I love those lyrics. The lyrics are an excellent example of the creative process of writing a good book.
Can you make folks cry when you play and sing? One of my favorite childhood books was Where the Red Fern Grows. It is the story of a young boy in eastern Oklahoma who raises two coonhounds, Dan and Little Ann. It is a wonderful story that I must have read six times when I was growing up. I cried each time when the boy’s coonhounds died.
As I got into my teens, I became an avid reader of Patrick McManus who wrote hunting and childhood stories for Outdoor Life. Patrick has the ability to make you feel like you are there in his stories as he runs the rapids or eats some bad jerky. He is a wonderful writer.
When I started writing, I wanted to be able to touch people’s emotions like that. I want the reader to be able to sense my frustration as I try to figure out a loan request. I want the reader to feel the ground pounding from the buck approaching. I want the reader to smell the smoke from the fireworks.
Have you paid your dues? I am currently President and CEO of City National Bank in Corsicana, Texas. What some may not know is that I have paid my dues to become a president of a bank. Believe me; I have paid my dues as a banker.
Can you moan the blues? One of the more difficult things in writing was to be able to accurately describe what I wanted to detail while keeping the story narrative moving. One of my main objectives in the book was to tell stories as if we were standing around a fire. I also wanted the stories to be straight forward enough so that they could be read to a ten year old and he or she could understand.
This simple approach was easier with the hunting and childhood stories than with the banking stories. When I got into the banking stories, I wanted to refrain from using bank jargon and tell the story in a straight forward manner. I think I accomplished my goal in that area but it was difficult at times.
Can you bend them guitar strings? I have spent my life as a banker and as a hunter and fisherman. I know these subjects. Writing about them and hopefully making the stories entertaining was a different task than being a banker or hunter. What I concentrated on was how I felt and what the outcome was. As many tries, I think I accomplished what I meant to put down on paper. You will have to decide for yourself if I hit a sour note or two.
Boy, can you make folks feel what you feel inside? If you read my book, I hope you will feel what I felt in my stories. I put my heart and soul into the stories.  
‘Cause if you’re big star bound let me warn you it’s a long hard ride. I had a business degree and a desire to succeed when I started my banking career forty years ago. My wife and I started out with no money and no assets. We were so poor that we barely could afford our first house which cost $19,500.
Over the years, it has been an up and down ride. I have worked for banks where the work I did was appreciated but that has been more the exception than the rule.
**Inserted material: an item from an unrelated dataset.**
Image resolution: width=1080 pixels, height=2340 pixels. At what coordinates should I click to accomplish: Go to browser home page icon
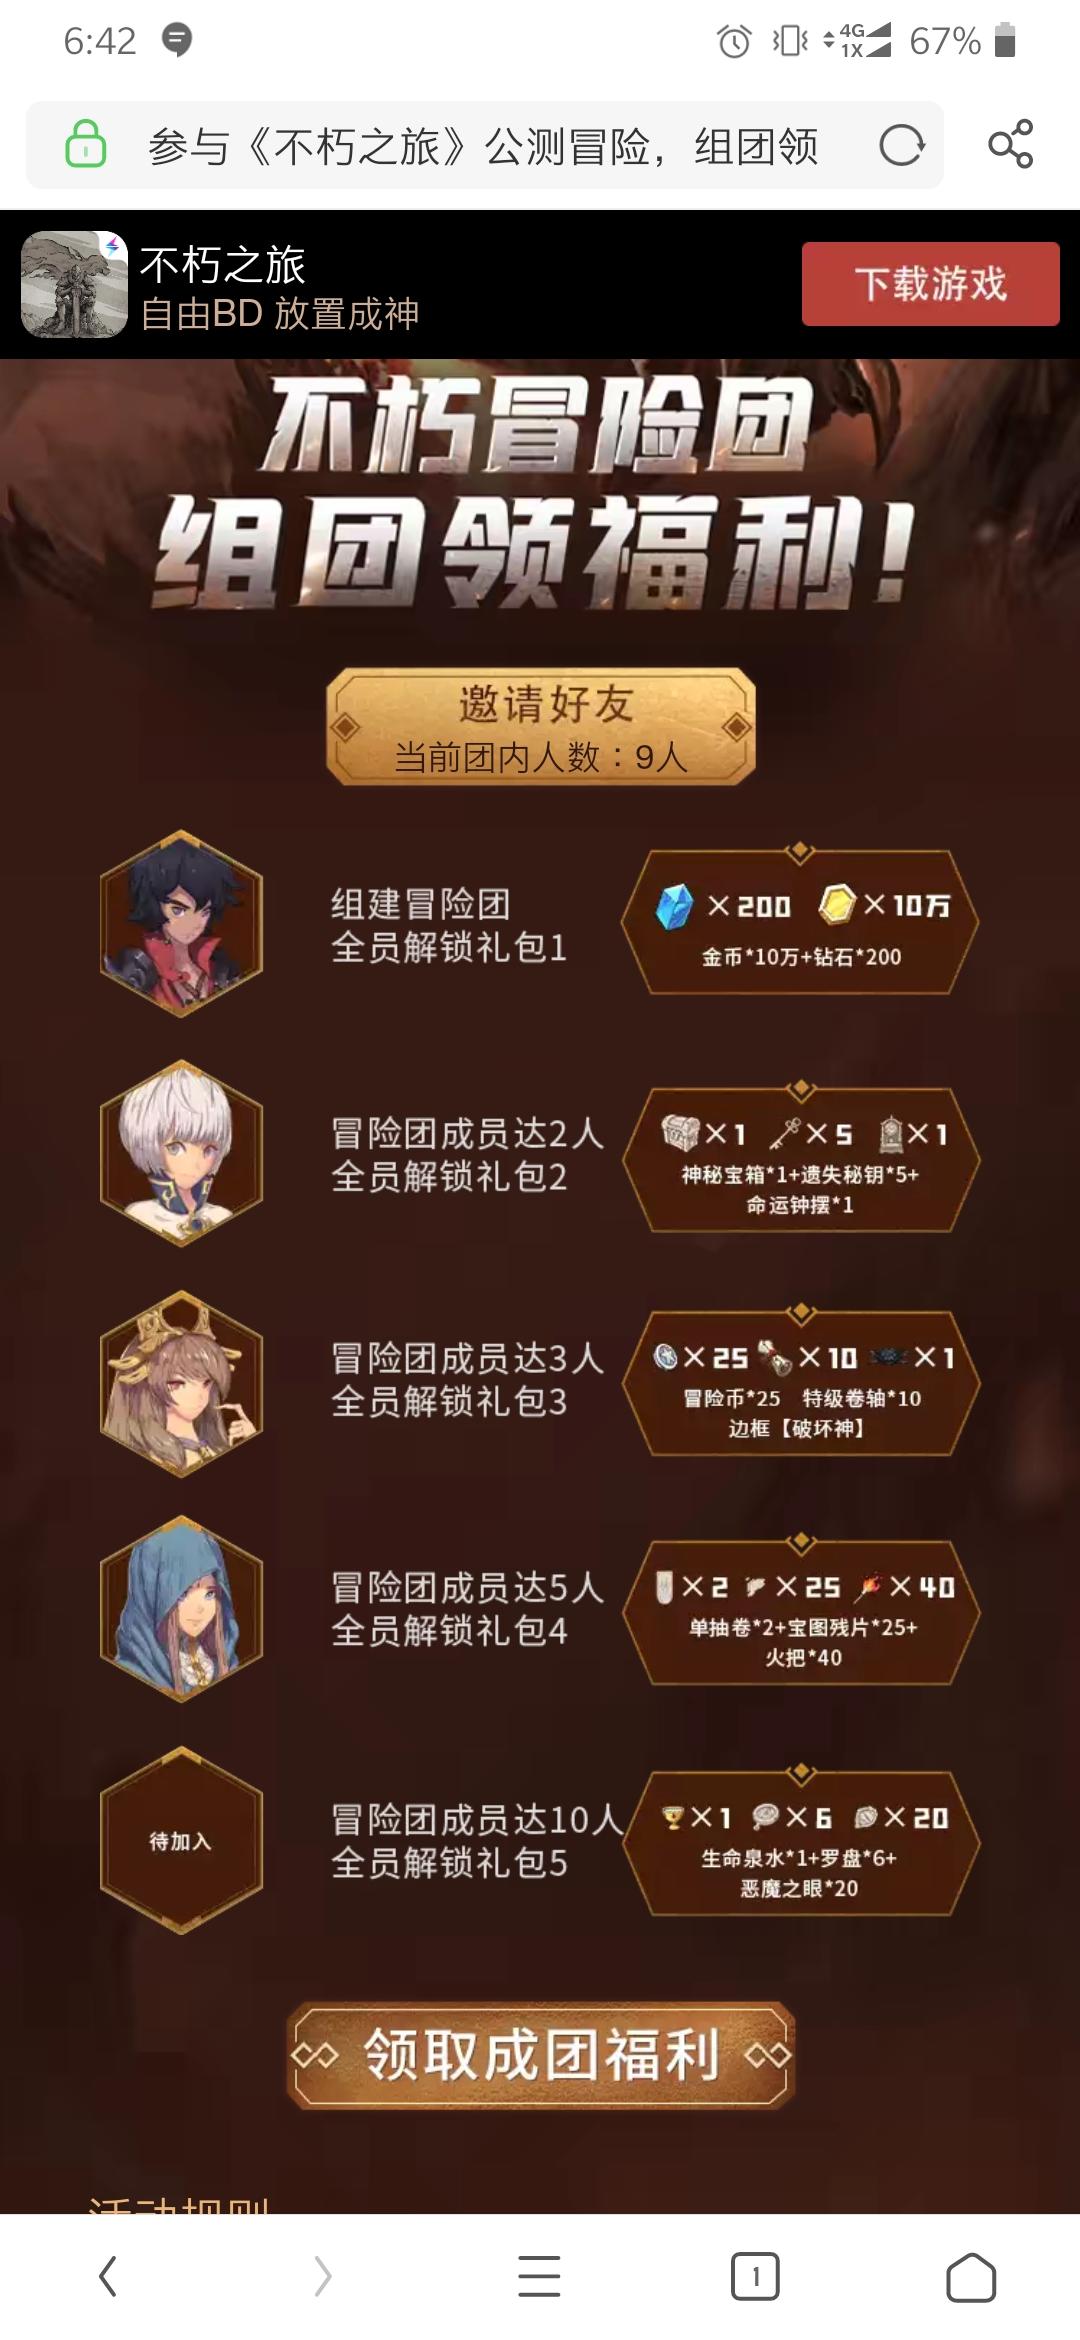tap(971, 2277)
I have been let go and been out of work. It has been, at times, a difficult path.
One of the things I learned years ago is that it is not what you accomplish, it is what you overcome. My wife will tell you that I just don’t have quit in me. I just keep coming until I get done with what I set out to accomplish. When I was told early on that I could not become a lender, I just kept coming. When I was told I could not run a bank, I would not quit. Eventually, I realized my goal to run a bank as president.

That is what I think the ghost of Hank Williams was saying in the last line. It can be a hard road but you have to keep coming, whether you are in your career or you are writing. 

Ken Mixon was raised in Atoka, Oklahoma and graduated from Atoka High School in 1974. He attended Oklahoma Baptist University and graduated in 1977 with a degree in business administration. He has an extensive career in banking that began in 1977 as an auditor with First National Bank in Oklahoma City. From there he worked at a variety of different banks and concluded when he became President and CEO of City National Bank in Corsicana Texas, where he remains today.

Ken is a member of First Baptist Church in Richardson and is very proud to be a Rotary member in Corsicana. One of his biggest passions is being involved in selecting the high school senior to receive the Corsicana Rotary Scholarship each year. Ken is a big fan of the Dallas Mavericks, Dallas Cowboys, and Oklahoma Sooners. He enjoys hunting and fishing and being with family and friends.